No federalismo fiscal, uma das questões mais complexas é a repartição de competências tributárias entre o poder central e as diversas unidades subnacionais. Nesta área é extremamente difícil estabelecer padrões, uma vez que as competências são determinadas por circunstâncias de diversas ordens[18].

Os principais mecanismos para a repartição fiscal são a repartição das fontes de receita e a repartição do produto da arrecadação. Nas palavras de José Maurício Contia repartição das fontes de receita é um mecanismo por meio do qual estabelecem-se previamente regras que distribuem as diversas fontes de receita entre o poder central e as unidades subnacionais. Estas regras podem ser fixadas ao que se pode denominar de discriminação rígida de rendas”[19].

Sobre esta questão, Luis eduardo Schoueri mostra que um regime rígido de repartição de competências tributárias pode ser a solução para garantir a cada pessoa jurídica de direito público o montante de ingressos necessários à manutenção de sua independência assegurada, de resto, pelo sistema federativo[20].

Como já afirmava A. R. Sampaio Dória “a melhor discriminação de rendas, concluir-se-á com alguma dose de ceticismo, é a que melhor se amolde às realidades dominantes da Política (aqui como síntese de todos os valores prevalecentes na coletividade), em cada fase histórica da nação[21]. Entretanto, ressalta o autor que há sim algumas diretrizes amoldáveis a qualquer estrutura política.

Uma primeira diretriz seria a distribuição de competências e de recursos que satisfaçam as necessidades públicas com a melhor relação custo-benefício. É claro que, além da eficácia alocativa, há também critérios históricos e políticos que determinam qual será a divisão de encargos e receitas públicos[22].
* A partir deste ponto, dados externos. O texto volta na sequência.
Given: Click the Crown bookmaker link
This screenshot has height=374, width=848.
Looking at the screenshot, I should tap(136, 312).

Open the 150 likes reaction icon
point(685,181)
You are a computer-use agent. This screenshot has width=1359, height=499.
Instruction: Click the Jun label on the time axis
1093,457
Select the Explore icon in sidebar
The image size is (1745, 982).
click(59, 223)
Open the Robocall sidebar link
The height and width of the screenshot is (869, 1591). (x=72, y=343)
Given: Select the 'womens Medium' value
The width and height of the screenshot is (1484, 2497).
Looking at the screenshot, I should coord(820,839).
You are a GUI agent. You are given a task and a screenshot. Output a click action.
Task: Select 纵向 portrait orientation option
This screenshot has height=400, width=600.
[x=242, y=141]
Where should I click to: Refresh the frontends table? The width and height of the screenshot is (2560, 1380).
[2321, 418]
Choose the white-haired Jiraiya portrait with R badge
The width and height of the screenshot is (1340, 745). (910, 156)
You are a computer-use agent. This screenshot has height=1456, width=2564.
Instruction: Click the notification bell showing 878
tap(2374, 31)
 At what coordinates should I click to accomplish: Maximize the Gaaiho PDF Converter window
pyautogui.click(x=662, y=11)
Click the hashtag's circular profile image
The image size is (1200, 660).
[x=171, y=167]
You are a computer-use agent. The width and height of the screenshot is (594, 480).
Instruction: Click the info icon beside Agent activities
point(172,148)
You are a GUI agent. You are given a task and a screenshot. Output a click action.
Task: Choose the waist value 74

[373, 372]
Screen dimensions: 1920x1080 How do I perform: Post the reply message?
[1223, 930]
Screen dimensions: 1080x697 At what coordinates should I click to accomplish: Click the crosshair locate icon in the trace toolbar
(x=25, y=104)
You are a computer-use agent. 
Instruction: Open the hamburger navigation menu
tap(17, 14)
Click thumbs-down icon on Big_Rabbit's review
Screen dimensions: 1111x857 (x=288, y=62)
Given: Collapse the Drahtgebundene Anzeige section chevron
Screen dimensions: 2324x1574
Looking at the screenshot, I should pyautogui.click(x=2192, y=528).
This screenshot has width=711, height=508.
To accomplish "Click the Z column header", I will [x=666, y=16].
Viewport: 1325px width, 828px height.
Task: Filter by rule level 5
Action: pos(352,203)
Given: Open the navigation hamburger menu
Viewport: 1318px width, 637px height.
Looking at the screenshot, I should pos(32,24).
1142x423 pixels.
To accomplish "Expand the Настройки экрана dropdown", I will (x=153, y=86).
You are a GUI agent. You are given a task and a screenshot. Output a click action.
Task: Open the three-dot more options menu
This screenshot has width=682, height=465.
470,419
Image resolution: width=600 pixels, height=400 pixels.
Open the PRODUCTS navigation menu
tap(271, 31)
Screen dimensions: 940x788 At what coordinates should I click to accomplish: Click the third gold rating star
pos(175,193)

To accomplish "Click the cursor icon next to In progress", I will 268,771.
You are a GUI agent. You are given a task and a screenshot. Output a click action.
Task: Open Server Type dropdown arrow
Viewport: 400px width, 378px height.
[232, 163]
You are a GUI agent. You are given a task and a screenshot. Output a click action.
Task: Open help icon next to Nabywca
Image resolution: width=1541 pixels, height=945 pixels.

Nas Ciências das Finanças, como mostra José Maurício Conti, há alguns fundamentos que devem nortear a formação do Estado Federal, denominados “princípios do federalismo fiscal”, entre os quais se incluem[23]:

·         Princípio do Benefício – os serviços públicos devem ser federais, estaduais ou municipais conforme o benefício por ele produzido atinja todo o território nacional ou apenas parte dele;

·         Princípio da Compensação Fiscal – devem ser criadas formas pelas quais sejam atenuados determinados desajustes que venham a ocorrer em função de circunstâncias peculiares a determinados tipos de serviços, que geram as chamadas “externalidades”. Assim, ao melhorar a vida das pessoas da sociedade, não deve prejudicar a vida de outros.

·         Princípio da distribuição centralizada – concentrar as rendas no governo central pois as medidas distributivas ganham maior eficácia e eficiência.

Destaque-se, no entanto, que toda a problemática abordada pelo Federalismo Fiscal só terá utilidade prática em face da possibilidade de revisão do texto constitucional pela via da emenda que é o que procuraremos fixar nos próximos capítulos.

 

3. ABRANGÊNCIA DO FEDERALISMO COMO CLÁUSULA PÉTREA

Como bem observa Celso Ribeiro Bastos, as constituições assim que editadas pretendem ser eternas, todavia, esta imutabilidade é impossível de ser sustentada diante da evolução social[24].

Como corolário da necessidade de adaptação da Carta Política à evolução dos tempos é que nos surge a noção de poder de reforma constitucional que ganha especial significado em face de ordenamentos rígidos, como é o caso do sistema brasileiro vigente desde 1988.

Com efeito, toda Constituição passa por um processo de atualização, todavia é ínsita a qualquer ordenamento a abordagem dialética entre permanência e transformação em seus textos que nos reporta necessariamente à investigação das limitações formais e materiais ao poder de reformar, sua existência e utilidade.

Os limites formais e materiais aparecem como instrumento de permanência constitucional (estabilidade). Os primeiros designam o procedimento de elaboração da norma reformadora. Os segundos correspondem à exclusão de determinado conteúdo do âmbito de ação do poder reformador.

Importante instrumento de estabilidade constitucional são os limites materiais que buscam a proteção da Constituição contra a arbitrariedade da maioria reformadora. Daí a utilização de cláusulas pétreas, com o objetivo de dar continuidade à ordem constitucional inicial.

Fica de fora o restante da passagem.